However, attacks distributing Locky have declined this year, and while it was once the king of ransomware, its title has been usurped -- Cerber now dominates the market.
But that doesn't mean Locky no longer poses a threat. After going dark for a few months -- even to the point where it wasn't being distributed at all -- the ransomware is once again being spread through the Necurs botnet.
But this campaign, which began on August 9, time is being distributed with a new file extension called Diablo6, according to Malwarebytes researchers who've observed it. The new Diablo variant calls back to a different command and control server than previous Locky campaigns.
A new variant which adds the extension '.Lukitus' to encrypted files is also being distributed. Lukitus is the Finnish word for 'locking'.
Like other ransomware families, Locky is distributed via the use of spam emails; this particular campaign sends them in the form of PDF attachments with embedded .DOCM files.

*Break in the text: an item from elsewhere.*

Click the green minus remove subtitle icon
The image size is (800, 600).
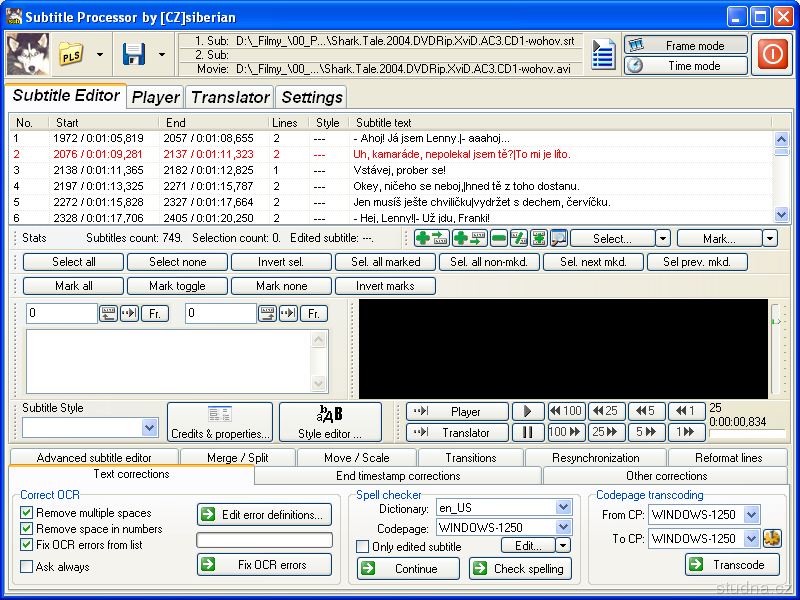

If the user downloads the attachment and enables macros as the payload requests, they'll soon find that they've lost access to the files on their computer and are told that they need to pay a ransom in order to get the "private key" from the "secret server" of the attackers.
"The ups and downs of Locky remain shrouded in mystery. One thing time has taught us is that we should never assume Locky is gone simply because it's not active at a particular given time," said Marcelo Rivero, intelligence analyst at Malwarebytes.
While those behind Locky have yet to be identified, researchers have noted that the ransomware will delete itself from the infected machine if the local language is Russian, possibly pointing towards the geographic location of the developers.